Task requirements:
The full listing is to be written out again, unchanged.

Source records:

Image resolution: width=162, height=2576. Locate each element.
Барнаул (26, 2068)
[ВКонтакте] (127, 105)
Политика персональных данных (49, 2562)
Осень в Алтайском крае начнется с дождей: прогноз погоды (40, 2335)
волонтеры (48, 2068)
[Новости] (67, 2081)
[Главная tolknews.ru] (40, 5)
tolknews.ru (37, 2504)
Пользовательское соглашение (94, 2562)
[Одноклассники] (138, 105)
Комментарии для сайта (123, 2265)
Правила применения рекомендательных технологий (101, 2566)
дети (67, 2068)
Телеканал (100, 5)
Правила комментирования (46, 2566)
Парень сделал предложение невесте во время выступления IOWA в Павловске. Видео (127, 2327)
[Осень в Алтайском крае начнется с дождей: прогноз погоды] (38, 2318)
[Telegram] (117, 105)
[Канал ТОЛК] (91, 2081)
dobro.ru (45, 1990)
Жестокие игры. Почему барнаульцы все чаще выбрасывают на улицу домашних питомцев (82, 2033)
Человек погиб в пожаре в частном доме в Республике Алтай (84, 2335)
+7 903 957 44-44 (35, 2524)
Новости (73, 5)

Response for this exercise:
Image resolution: width=162, height=2576. Locate each element.
Барнаул (26, 2068)
[ВКонтакте] (127, 105)
Политика персональных данных (49, 2562)
Осень в Алтайском крае начнется с дождей: прогноз погоды (40, 2335)
волонтеры (48, 2068)
[Новости] (67, 2081)
[Главная tolknews.ru] (40, 5)
tolknews.ru (37, 2504)
Пользовательское соглашение (94, 2562)
[Одноклассники] (138, 105)
Комментарии для сайта (123, 2265)
Правила применения рекомендательных технологий (101, 2566)
дети (67, 2068)
Телеканал (100, 5)
Правила комментирования (46, 2566)
Парень сделал предложение невесте во время выступления IOWA в Павловске. Видео (127, 2327)
[Осень в Алтайском крае начнется с дождей: прогноз погоды] (38, 2318)
[Telegram] (117, 105)
[Канал ТОЛК] (91, 2081)
dobro.ru (45, 1990)
Жестокие игры. Почему барнаульцы все чаще выбрасывают на улицу домашних питомцев (82, 2033)
Человек погиб в пожаре в частном доме в Республике Алтай (84, 2335)
+7 903 957 44-44 (35, 2524)
Новости (73, 5)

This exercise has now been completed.